### [Problem description]
Please gather each line of the rows below that contains the word "Where".

### [Items]

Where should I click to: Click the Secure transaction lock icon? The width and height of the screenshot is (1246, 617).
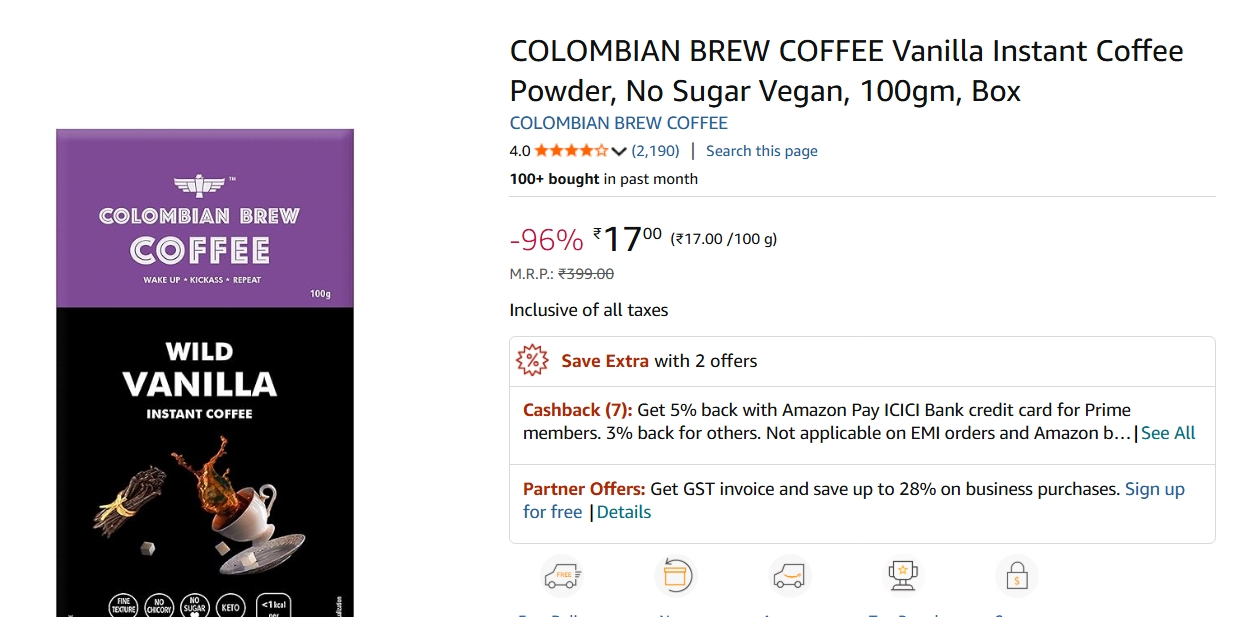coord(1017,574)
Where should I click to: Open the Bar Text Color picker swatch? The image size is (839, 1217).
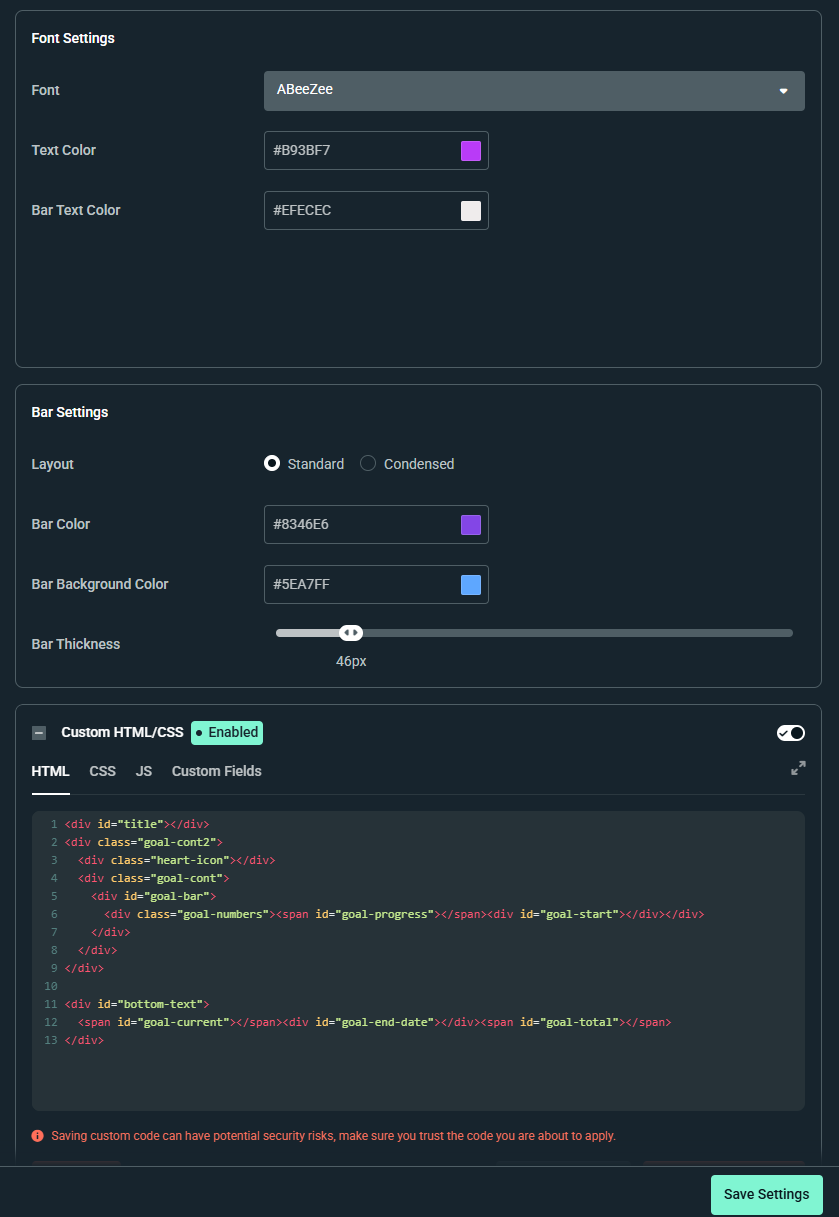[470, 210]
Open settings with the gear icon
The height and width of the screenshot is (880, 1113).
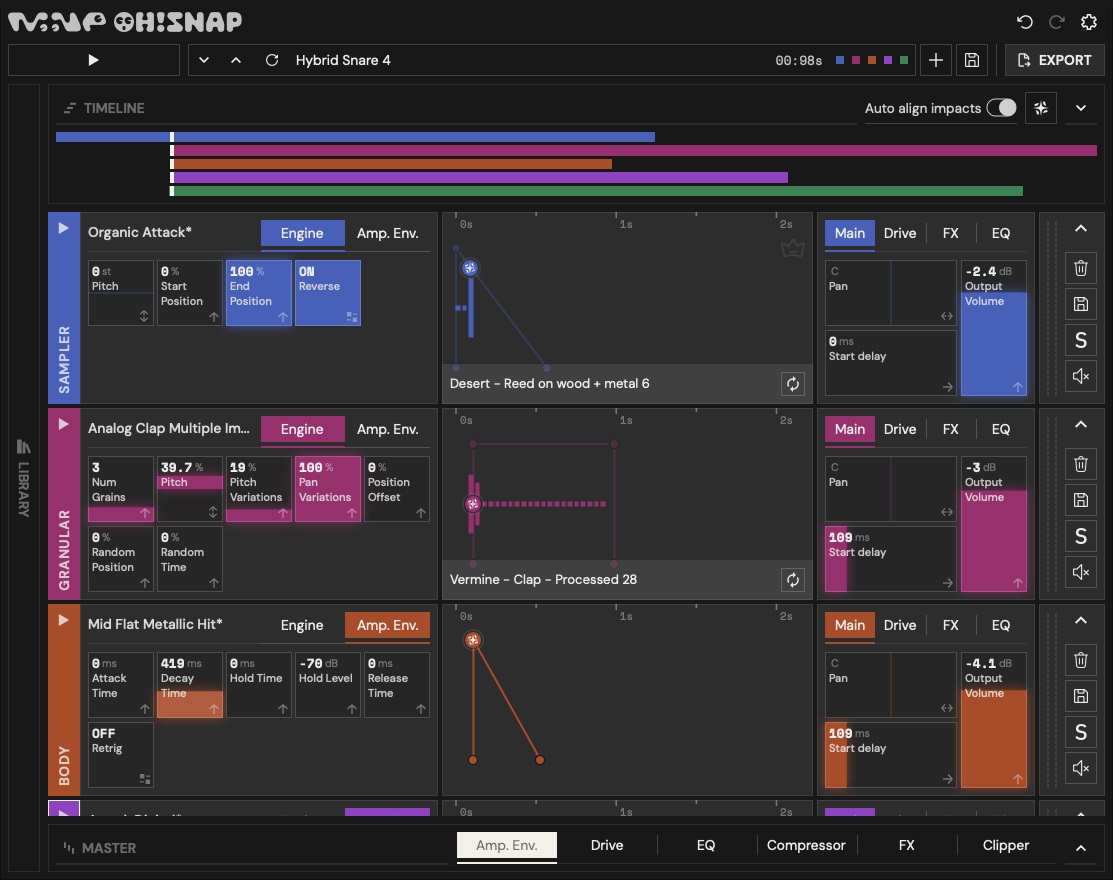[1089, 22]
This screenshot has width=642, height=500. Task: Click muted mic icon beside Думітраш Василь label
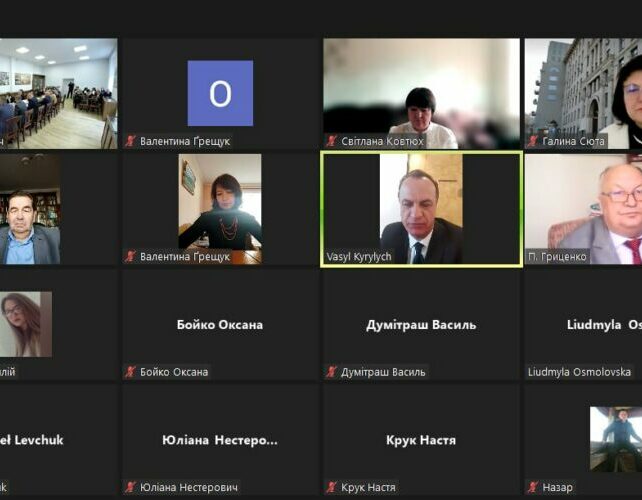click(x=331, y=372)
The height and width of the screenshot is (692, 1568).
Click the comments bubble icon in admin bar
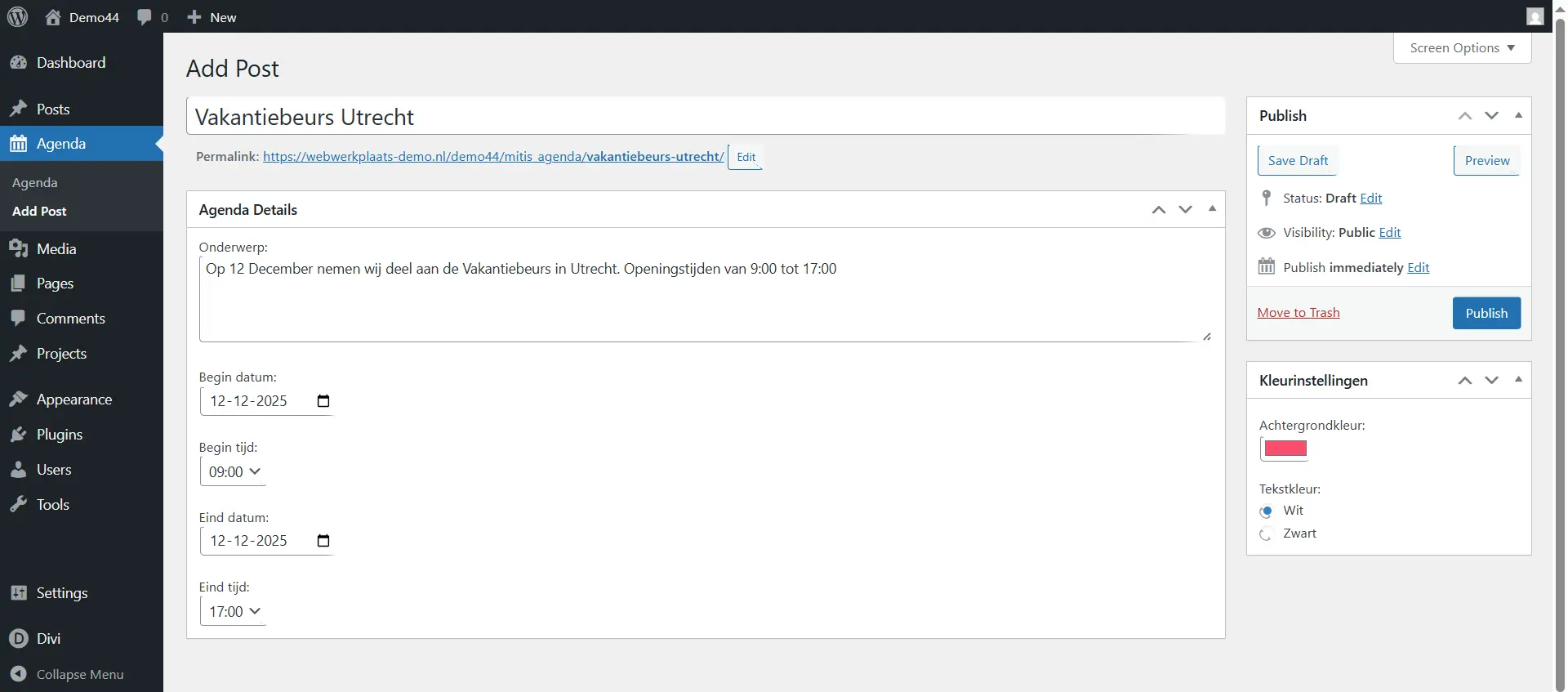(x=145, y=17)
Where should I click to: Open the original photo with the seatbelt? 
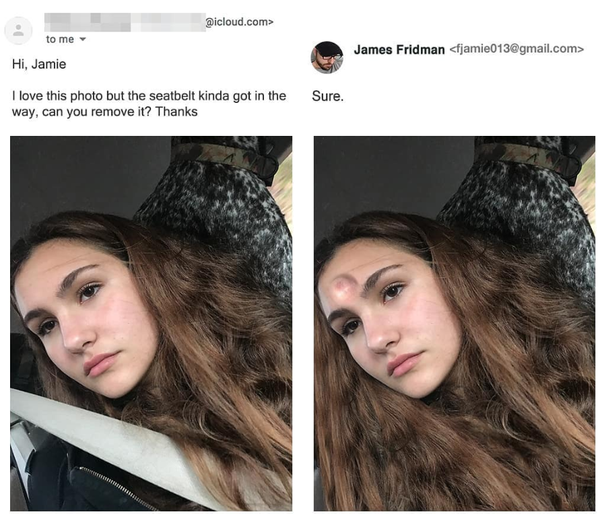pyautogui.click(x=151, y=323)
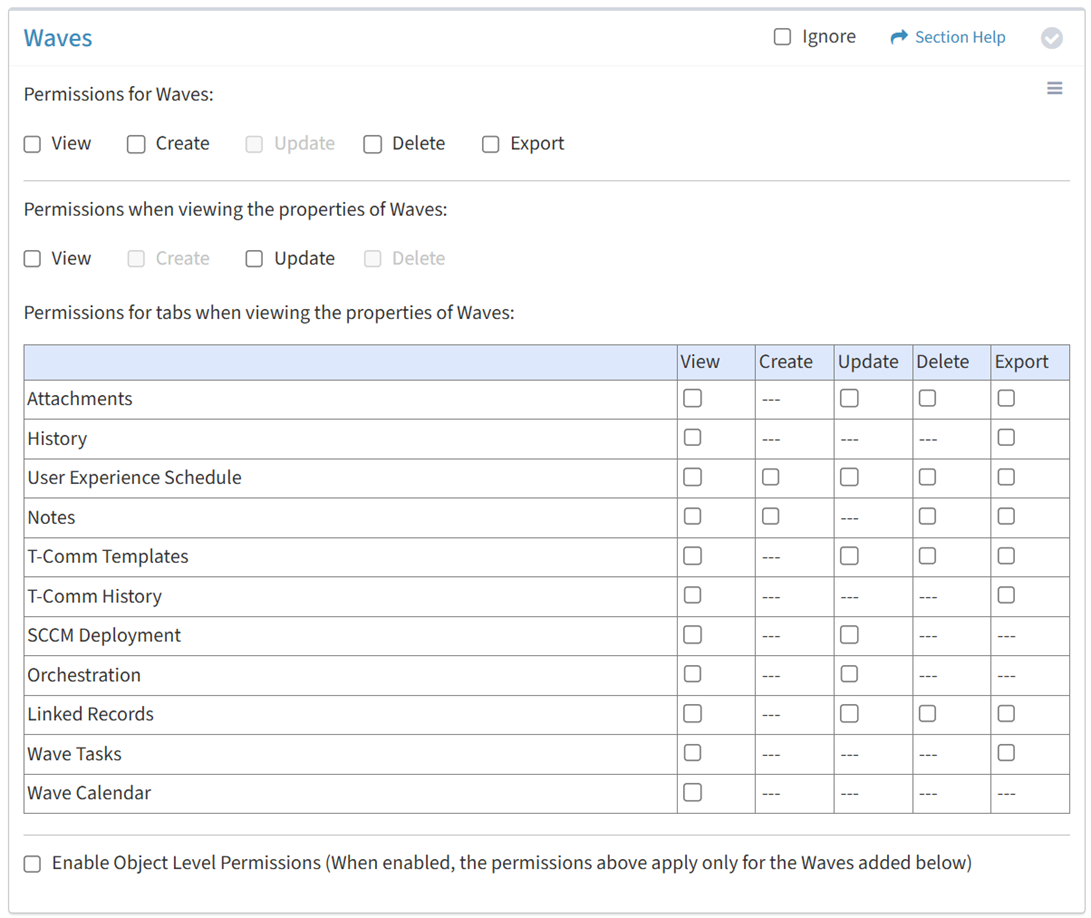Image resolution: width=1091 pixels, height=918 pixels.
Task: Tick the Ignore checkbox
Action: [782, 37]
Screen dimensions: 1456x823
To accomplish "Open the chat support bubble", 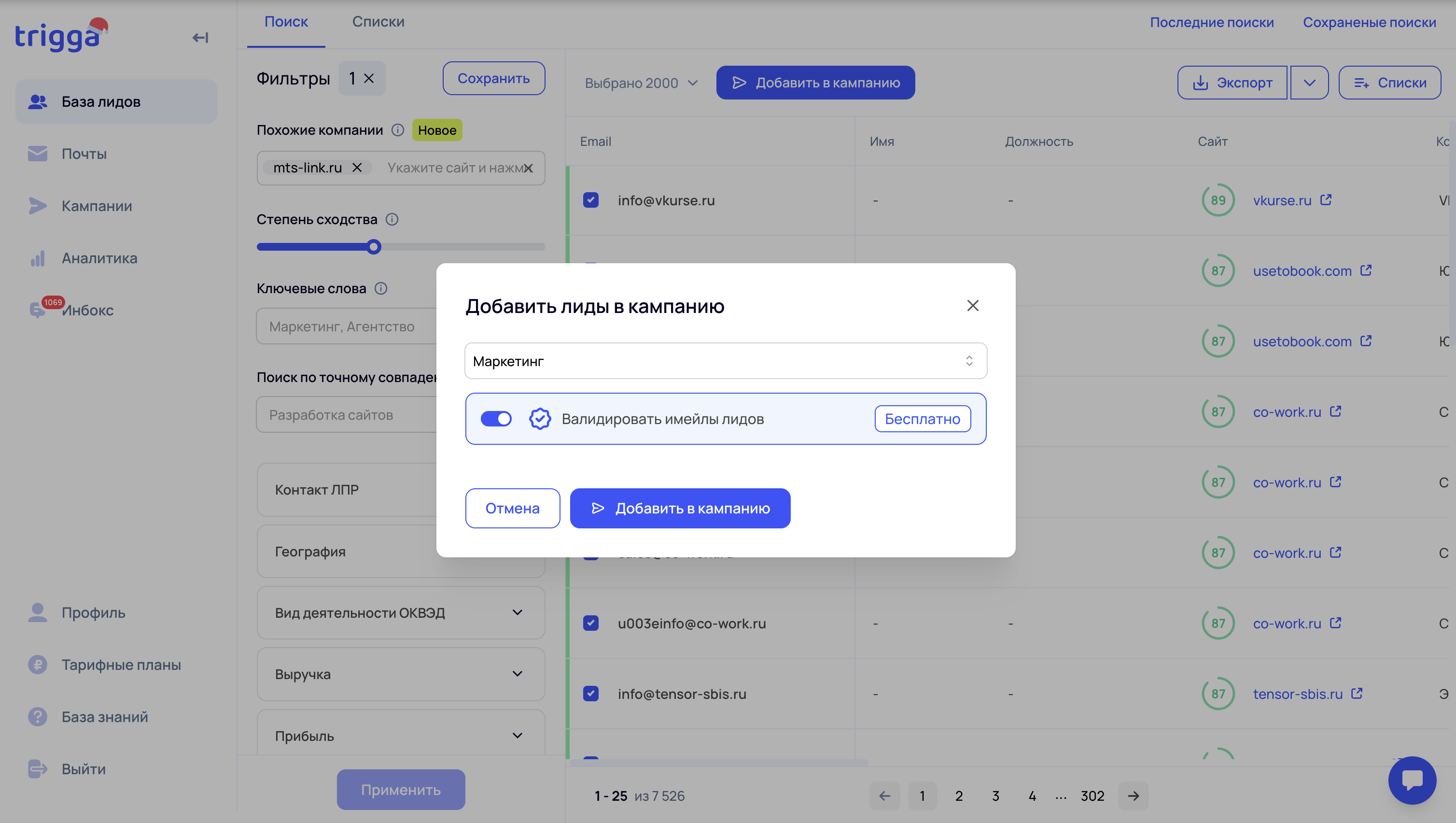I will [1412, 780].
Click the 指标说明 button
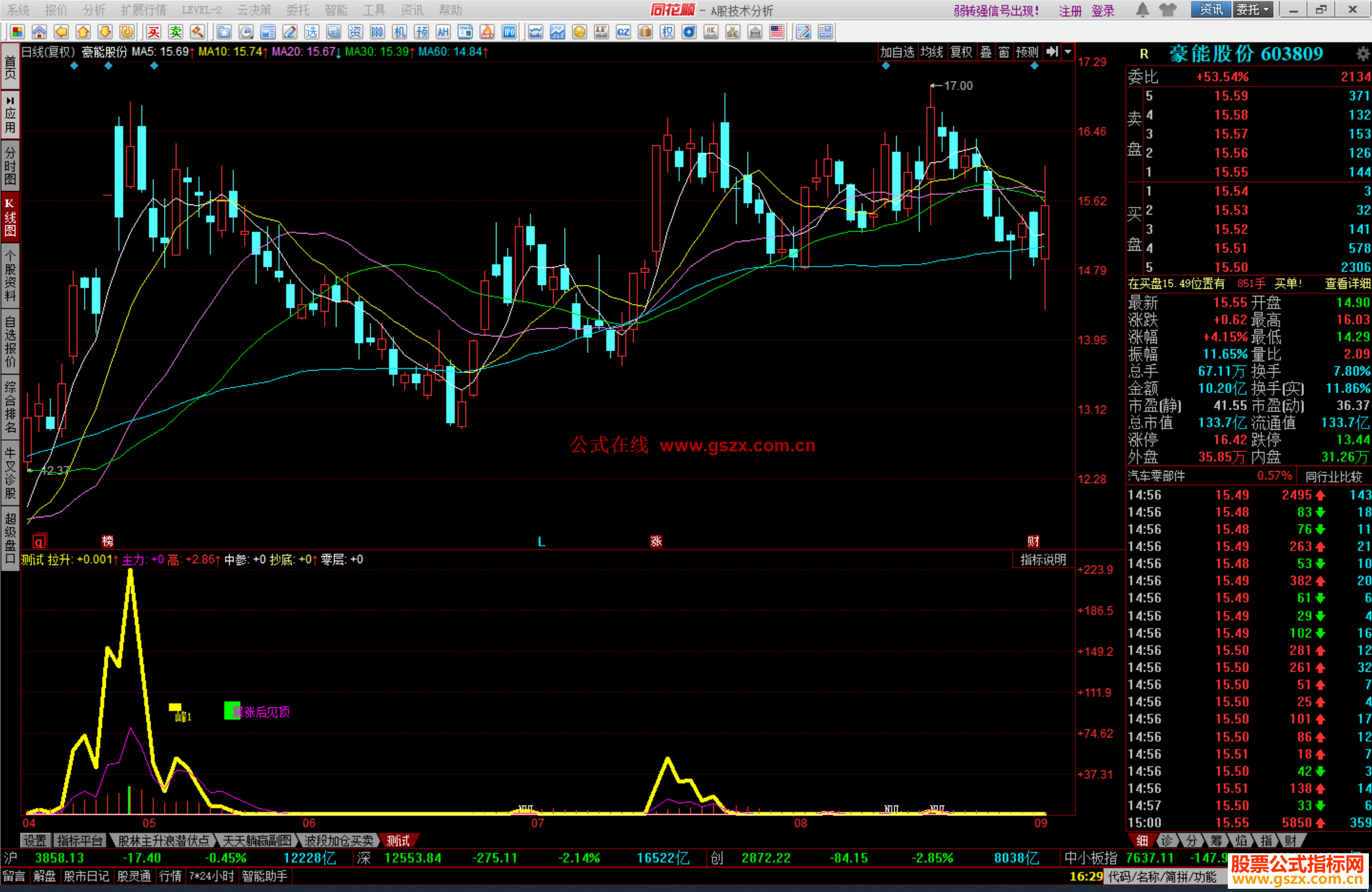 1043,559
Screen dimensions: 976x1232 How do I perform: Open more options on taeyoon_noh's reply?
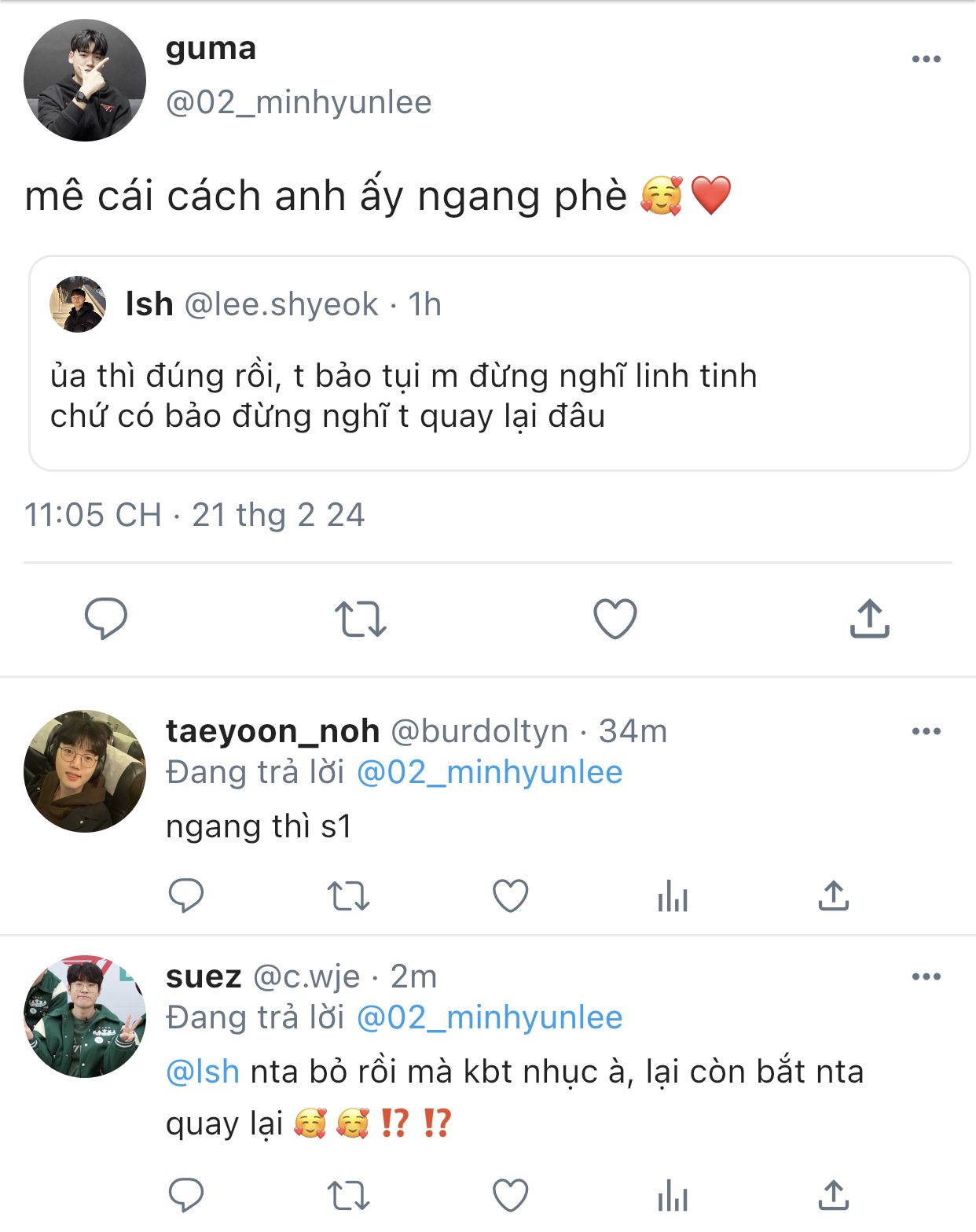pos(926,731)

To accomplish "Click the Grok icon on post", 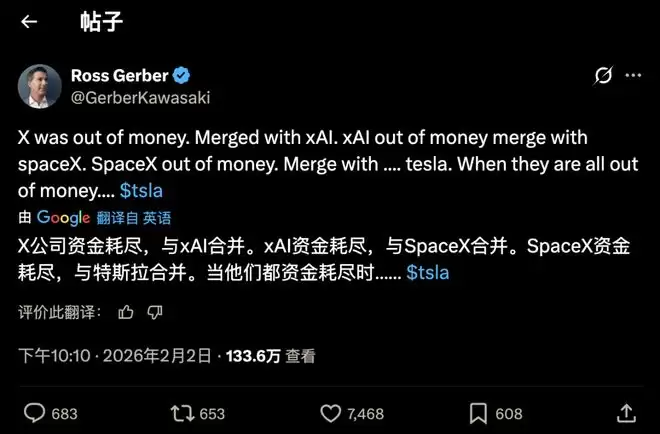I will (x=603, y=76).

### [Result of this exercise]
Where should I click to: Click the Secure transaction lock icon? The width and height of the screenshot is (1246, 617).
Where should I click to: Open the Bar Text Color picker swatch? The image size is (839, 1217).
Where should I click to: Open the original photo with the seatbelt? 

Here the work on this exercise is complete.